Figure 2.

miR-135 and miR-203 suppress breast cancer cell migration and proliferation in vitro. A, MDA-MB-231-luc cells were transfected with miR-135 and miR-203 mimics or scrambled negative control miRNA (miR-C) and cell migration in wound healing assays was evaluated by live cell imaging. Migration velocity, track length, and displacement index were calculated using a velocity program, B, miRNA inhibitors (antimiR-135 and antimiR-203) and respective control antimiRNA were transfected in MCF-7 cells. Migration was evaluated in a wound-healing assay.
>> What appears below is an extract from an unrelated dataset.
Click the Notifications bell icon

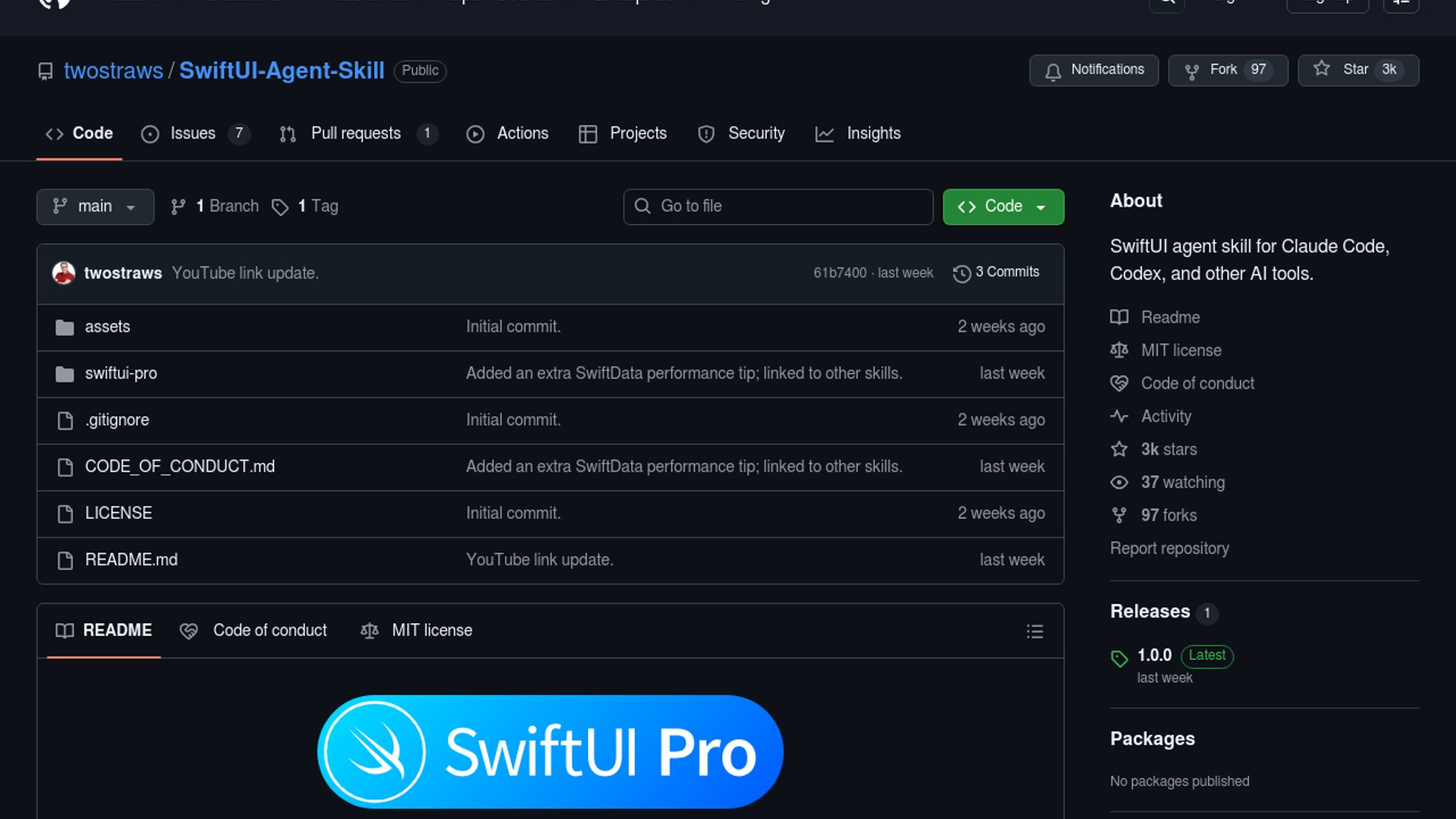tap(1053, 71)
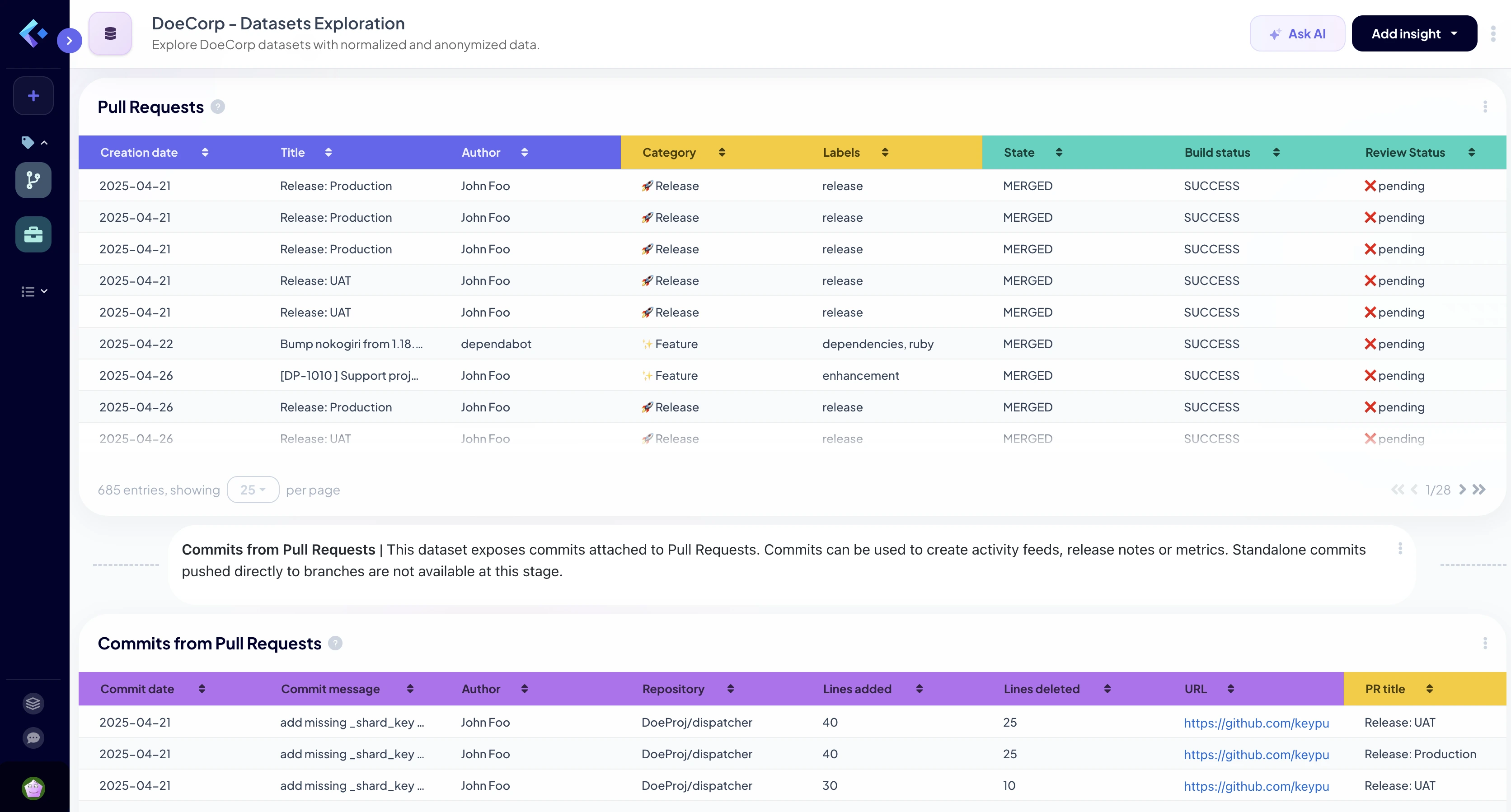Toggle sorting on the Author column

tap(525, 152)
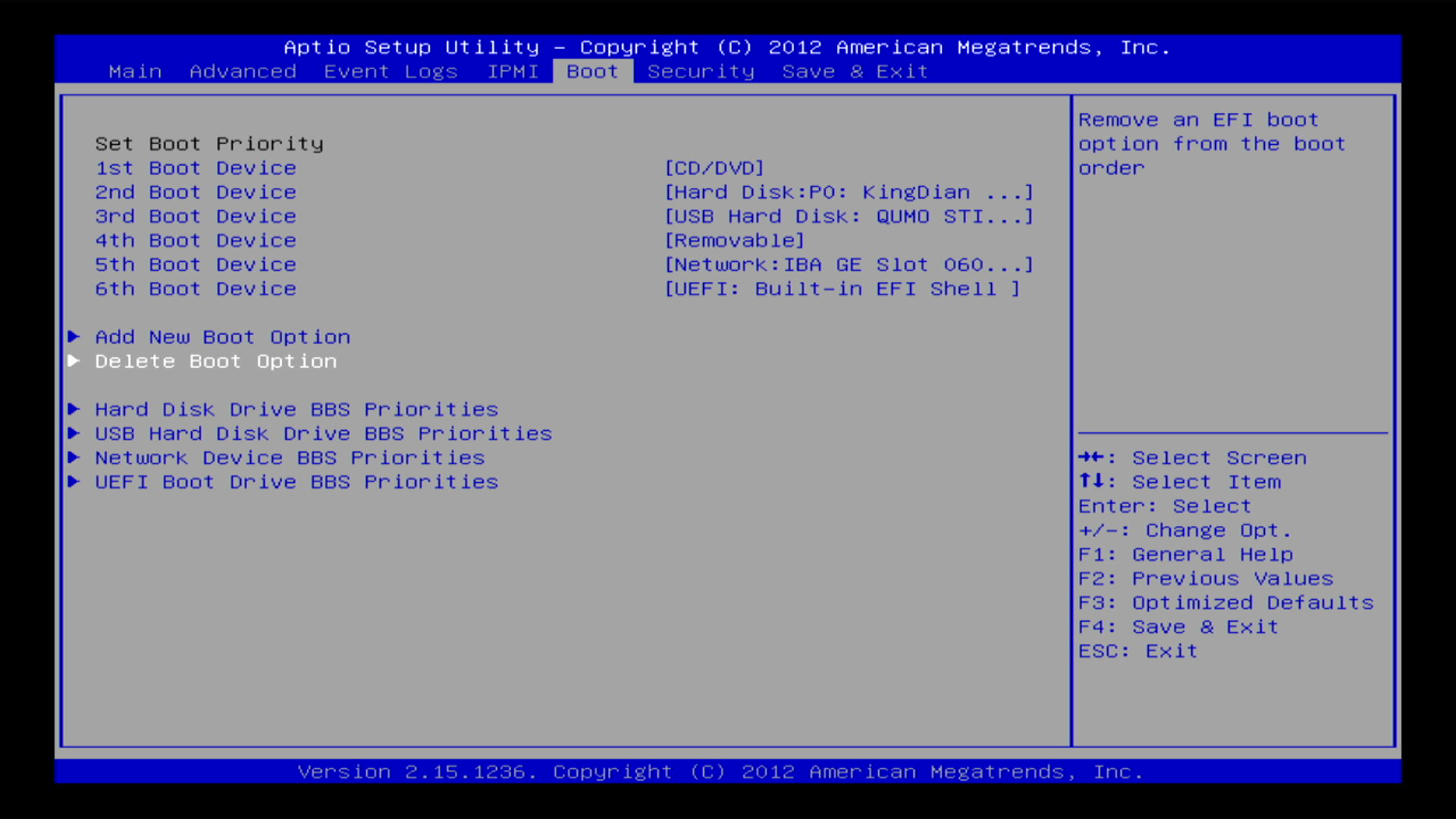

C, miR-135, miR-203, or miR-C expressing MDA-MB-231-luc cells were subjected to a trans-well assay to evaluate chemotactic migration. D, gene expression was evaluated in miR-C miR-135 and miR-203 expressing MDA-MB-231-luc cells by qRT-PCR. Values were normalized to GAPDH. E, cell proliferation of MDA-MB-231-luc cells ectopically expressing miR-135, miR-203, or miR-C was investigated by an MTS assay. Data are represented as means ± SEM A) or ± SD (C, D, E) of each group. *significant difference compared to miR-C control (p< 0.05), Tukey’s post-hoc test.